DATA FOR REVIEW ::
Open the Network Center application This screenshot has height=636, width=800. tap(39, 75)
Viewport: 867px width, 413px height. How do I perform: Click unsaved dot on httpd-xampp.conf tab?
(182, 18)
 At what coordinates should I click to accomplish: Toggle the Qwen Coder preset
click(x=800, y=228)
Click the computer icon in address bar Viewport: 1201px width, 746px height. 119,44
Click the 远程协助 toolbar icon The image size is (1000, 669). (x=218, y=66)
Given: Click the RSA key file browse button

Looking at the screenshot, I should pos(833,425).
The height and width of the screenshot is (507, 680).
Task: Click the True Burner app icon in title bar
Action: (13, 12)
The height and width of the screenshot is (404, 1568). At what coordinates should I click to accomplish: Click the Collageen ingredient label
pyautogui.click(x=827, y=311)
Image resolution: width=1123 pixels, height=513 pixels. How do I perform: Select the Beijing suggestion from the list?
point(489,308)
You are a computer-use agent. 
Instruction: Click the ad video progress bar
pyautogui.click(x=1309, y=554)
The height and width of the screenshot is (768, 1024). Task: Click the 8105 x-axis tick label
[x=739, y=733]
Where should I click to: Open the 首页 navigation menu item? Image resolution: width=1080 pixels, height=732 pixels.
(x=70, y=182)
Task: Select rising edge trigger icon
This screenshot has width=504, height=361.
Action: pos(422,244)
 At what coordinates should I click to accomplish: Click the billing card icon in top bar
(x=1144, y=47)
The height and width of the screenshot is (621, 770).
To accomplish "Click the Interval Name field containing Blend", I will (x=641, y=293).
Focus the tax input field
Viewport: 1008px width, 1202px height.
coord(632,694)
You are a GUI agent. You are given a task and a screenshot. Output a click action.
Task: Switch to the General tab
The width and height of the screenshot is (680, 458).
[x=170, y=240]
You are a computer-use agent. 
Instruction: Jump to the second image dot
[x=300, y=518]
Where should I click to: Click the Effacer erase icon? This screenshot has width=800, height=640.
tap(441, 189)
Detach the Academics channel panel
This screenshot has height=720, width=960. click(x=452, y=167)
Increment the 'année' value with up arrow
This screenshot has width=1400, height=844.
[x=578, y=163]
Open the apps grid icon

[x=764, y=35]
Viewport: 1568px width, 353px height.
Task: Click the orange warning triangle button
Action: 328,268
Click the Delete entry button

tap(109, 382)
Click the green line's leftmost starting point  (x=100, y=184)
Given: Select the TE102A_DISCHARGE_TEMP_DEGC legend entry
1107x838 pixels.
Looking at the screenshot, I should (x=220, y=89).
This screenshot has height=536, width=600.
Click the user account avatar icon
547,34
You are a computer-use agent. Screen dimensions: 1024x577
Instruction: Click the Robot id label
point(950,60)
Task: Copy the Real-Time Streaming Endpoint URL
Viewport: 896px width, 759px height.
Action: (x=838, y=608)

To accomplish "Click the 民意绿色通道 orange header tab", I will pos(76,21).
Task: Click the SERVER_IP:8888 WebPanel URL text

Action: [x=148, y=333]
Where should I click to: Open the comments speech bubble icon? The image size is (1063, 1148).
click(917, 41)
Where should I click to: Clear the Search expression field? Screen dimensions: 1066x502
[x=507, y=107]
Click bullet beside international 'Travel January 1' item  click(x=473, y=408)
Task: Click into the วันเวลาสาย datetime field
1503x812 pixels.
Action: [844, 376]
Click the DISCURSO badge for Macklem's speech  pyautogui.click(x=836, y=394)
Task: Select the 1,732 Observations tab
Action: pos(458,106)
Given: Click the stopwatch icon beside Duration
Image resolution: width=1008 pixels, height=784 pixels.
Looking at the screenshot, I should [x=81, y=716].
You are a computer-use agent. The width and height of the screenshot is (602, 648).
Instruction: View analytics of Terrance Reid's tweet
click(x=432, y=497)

REQUIREMENT ::
Give a word-for-word copy of the records.

ANSWER FOR THE TASK ::
Open the Network Center application This screenshot has height=636, width=800. tap(39, 75)
Viewport: 867px width, 413px height. How do I perform: Click unsaved dot on httpd-xampp.conf tab?
(182, 18)
 At what coordinates should I click to accomplish: Toggle the Qwen Coder preset
click(x=800, y=228)
Click the computer icon in address bar Viewport: 1201px width, 746px height. 119,44
Click the 远程协助 toolbar icon The image size is (1000, 669). (x=218, y=66)
Given: Click the RSA key file browse button

Looking at the screenshot, I should pos(833,425).
The height and width of the screenshot is (507, 680).
Task: Click the True Burner app icon in title bar
Action: (13, 12)
The height and width of the screenshot is (404, 1568). At what coordinates should I click to accomplish: Click the Collageen ingredient label
pyautogui.click(x=827, y=311)
Image resolution: width=1123 pixels, height=513 pixels. How do I perform: Select the Beijing suggestion from the list?
point(489,308)
You are a computer-use agent. 
Instruction: Click the ad video progress bar
pyautogui.click(x=1309, y=554)
The height and width of the screenshot is (768, 1024). Task: Click the 8105 x-axis tick label
[x=739, y=733]
Where should I click to: Open the 首页 navigation menu item? Image resolution: width=1080 pixels, height=732 pixels.
(x=70, y=182)
Task: Select rising edge trigger icon
This screenshot has width=504, height=361.
Action: pos(422,244)
 At what coordinates should I click to accomplish: Click the billing card icon in top bar
(x=1144, y=47)
The height and width of the screenshot is (621, 770).
To accomplish "Click the Interval Name field containing Blend", I will (x=641, y=293).
Focus the tax input field
Viewport: 1008px width, 1202px height.
coord(632,694)
You are a GUI agent. You are given a task and a screenshot. Output a click action.
Task: Switch to the General tab
The width and height of the screenshot is (680, 458).
[x=170, y=240]
You are a computer-use agent. 
Instruction: Jump to the second image dot
[x=300, y=518]
Where should I click to: Click the Effacer erase icon? This screenshot has width=800, height=640.
tap(441, 189)
Detach the Academics channel panel
This screenshot has height=720, width=960. click(x=452, y=167)
Increment the 'année' value with up arrow
This screenshot has width=1400, height=844.
[x=578, y=163]
Open the apps grid icon

[x=764, y=35]
Viewport: 1568px width, 353px height.
Task: Click the orange warning triangle button
Action: 328,268
Click the Delete entry button

tap(109, 382)
Click the green line's leftmost starting point  (x=100, y=184)
Given: Select the TE102A_DISCHARGE_TEMP_DEGC legend entry
1107x838 pixels.
Looking at the screenshot, I should (x=220, y=89).
This screenshot has height=536, width=600.
Click the user account avatar icon
547,34
You are a computer-use agent. Screen dimensions: 1024x577
Instruction: Click the Robot id label
point(950,60)
Task: Copy the Real-Time Streaming Endpoint URL
Viewport: 896px width, 759px height.
Action: (x=838, y=608)

To accomplish "Click the 民意绿色通道 orange header tab", I will pos(76,21).
Task: Click the SERVER_IP:8888 WebPanel URL text

Action: [x=148, y=333]
Where should I click to: Open the comments speech bubble icon? The image size is (1063, 1148).
click(917, 41)
Where should I click to: Clear the Search expression field? Screen dimensions: 1066x502
[x=507, y=107]
Click bullet beside international 'Travel January 1' item  click(x=473, y=408)
Task: Click into the วันเวลาสาย datetime field
1503x812 pixels.
Action: [844, 376]
Click the DISCURSO badge for Macklem's speech  pyautogui.click(x=836, y=394)
Task: Select the 1,732 Observations tab
Action: pos(458,106)
Given: Click the stopwatch icon beside Duration
Image resolution: width=1008 pixels, height=784 pixels.
Looking at the screenshot, I should [x=81, y=716].
You are a computer-use agent. The width and height of the screenshot is (602, 648).
Instruction: View analytics of Terrance Reid's tweet
click(x=432, y=497)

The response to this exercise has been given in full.